Ram Madhav, 53, and Chief Minister-elect Biplab Kumar Deb, 48, had just made a rare visit to the CPM party office that is going to be Mr Sarkar's home to invite him to Mr Deb's swearing in ceremony in state capital Agartala on Friday.
Left Front leaders had announced their plan to boycott the ceremony to protest what they had alleged were systematic attacks on their cadres and party offices across the state. The two BJP leaders wanted Chief Minister Sarkar to be present at the change of guard.
As he walked out of the CPM office, Ram Madhav told reporters that Mr Sarkar had accepted their invite. The praise came soon after, in a tweet.
"True to his character he (Manik Sarkar) has shifted to the party office immediately after resigning as Chief Minister post the election. Something for leaders to emulate," Ram Madhav, who had led a bitter election campaign against the 69-year-old leader accusing him of running a "corrupt and violent", said.

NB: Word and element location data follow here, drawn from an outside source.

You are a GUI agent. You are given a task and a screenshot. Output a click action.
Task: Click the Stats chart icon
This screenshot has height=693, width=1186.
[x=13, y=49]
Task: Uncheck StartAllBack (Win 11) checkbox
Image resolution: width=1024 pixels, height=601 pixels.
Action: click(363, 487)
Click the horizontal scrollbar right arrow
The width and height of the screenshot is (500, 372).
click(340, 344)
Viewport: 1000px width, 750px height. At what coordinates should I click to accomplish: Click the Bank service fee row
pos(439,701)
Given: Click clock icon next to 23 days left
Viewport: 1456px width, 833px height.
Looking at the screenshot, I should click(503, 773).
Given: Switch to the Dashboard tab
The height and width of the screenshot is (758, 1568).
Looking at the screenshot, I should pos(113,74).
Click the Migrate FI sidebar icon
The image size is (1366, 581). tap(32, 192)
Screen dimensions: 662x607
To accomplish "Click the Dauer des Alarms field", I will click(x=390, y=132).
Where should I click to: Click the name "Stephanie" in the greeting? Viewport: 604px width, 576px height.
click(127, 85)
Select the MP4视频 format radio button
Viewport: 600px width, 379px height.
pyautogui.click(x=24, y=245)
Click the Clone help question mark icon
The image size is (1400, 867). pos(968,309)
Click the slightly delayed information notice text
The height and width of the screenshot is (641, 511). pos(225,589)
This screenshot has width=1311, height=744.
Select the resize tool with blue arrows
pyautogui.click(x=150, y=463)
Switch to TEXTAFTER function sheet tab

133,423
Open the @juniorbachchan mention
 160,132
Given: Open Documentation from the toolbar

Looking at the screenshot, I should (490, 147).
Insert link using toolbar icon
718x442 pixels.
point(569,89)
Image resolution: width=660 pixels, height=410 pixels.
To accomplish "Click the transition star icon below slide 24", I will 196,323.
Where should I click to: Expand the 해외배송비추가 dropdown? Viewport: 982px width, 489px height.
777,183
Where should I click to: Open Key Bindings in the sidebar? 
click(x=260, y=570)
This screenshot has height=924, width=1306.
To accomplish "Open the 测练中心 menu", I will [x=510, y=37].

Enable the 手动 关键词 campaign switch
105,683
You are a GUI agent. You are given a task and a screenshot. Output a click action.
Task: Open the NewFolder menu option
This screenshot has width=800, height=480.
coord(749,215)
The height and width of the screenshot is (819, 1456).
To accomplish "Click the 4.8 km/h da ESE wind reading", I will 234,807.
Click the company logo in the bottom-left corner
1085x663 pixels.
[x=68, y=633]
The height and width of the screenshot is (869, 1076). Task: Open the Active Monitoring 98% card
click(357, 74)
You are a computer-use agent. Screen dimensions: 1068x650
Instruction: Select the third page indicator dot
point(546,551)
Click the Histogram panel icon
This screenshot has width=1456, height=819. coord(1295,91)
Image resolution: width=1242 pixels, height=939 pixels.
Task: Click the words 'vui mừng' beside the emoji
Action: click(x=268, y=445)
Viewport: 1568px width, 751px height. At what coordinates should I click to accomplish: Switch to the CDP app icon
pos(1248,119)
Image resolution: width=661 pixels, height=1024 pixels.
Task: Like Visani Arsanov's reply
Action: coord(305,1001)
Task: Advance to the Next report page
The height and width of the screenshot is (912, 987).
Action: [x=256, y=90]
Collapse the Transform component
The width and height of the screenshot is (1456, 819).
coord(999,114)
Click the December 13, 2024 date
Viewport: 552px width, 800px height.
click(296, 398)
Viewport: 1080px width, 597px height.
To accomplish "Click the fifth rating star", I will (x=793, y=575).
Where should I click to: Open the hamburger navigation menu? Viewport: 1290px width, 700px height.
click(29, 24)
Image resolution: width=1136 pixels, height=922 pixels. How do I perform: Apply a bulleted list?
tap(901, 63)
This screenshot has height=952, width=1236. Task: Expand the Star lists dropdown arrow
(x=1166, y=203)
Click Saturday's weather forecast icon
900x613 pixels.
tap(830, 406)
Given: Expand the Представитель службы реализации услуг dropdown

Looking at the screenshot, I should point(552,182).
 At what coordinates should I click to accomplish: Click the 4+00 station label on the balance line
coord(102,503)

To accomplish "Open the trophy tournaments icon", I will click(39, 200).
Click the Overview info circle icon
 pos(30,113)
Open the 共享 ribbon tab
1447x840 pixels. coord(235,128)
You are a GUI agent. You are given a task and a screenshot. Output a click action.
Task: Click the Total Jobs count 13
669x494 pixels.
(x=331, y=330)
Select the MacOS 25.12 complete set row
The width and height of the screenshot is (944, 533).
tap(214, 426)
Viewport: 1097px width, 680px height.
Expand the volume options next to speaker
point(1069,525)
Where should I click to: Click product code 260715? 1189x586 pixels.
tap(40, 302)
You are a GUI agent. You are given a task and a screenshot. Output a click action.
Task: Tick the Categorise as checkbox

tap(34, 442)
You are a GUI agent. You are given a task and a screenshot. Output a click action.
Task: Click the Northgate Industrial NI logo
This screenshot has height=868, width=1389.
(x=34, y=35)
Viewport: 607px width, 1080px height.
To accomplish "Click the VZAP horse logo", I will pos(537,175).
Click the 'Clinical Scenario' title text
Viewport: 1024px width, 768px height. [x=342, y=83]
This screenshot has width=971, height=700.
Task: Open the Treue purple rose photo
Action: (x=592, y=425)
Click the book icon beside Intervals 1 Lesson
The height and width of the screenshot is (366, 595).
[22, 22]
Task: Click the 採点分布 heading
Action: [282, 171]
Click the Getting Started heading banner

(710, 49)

Chief Minister Manik Sarkar had been the BJP's solo target for an alleged job scam, unemployment and blurred lines between the party and government. In the end, it couldn't counter the massive campaign unleashed by the BJP that flew in its top leaders including Prime Minister Narendra Modi and Uttar Pradesh Chief Minister Yogi Adityanath.
Comments
As the votes were counted last week, the BJP, which had launched a shrill campaign to seek "poriborton" (change), got 35 seats and a 43 per cent vote share. It had won no seat in 2013.Mr Sarkar later told NDTV that the party had been caught off-guard. "We were not prepared for such a result," he said. The CPM has accused the BJP of "massive deployment of money and other resources to influence the elections".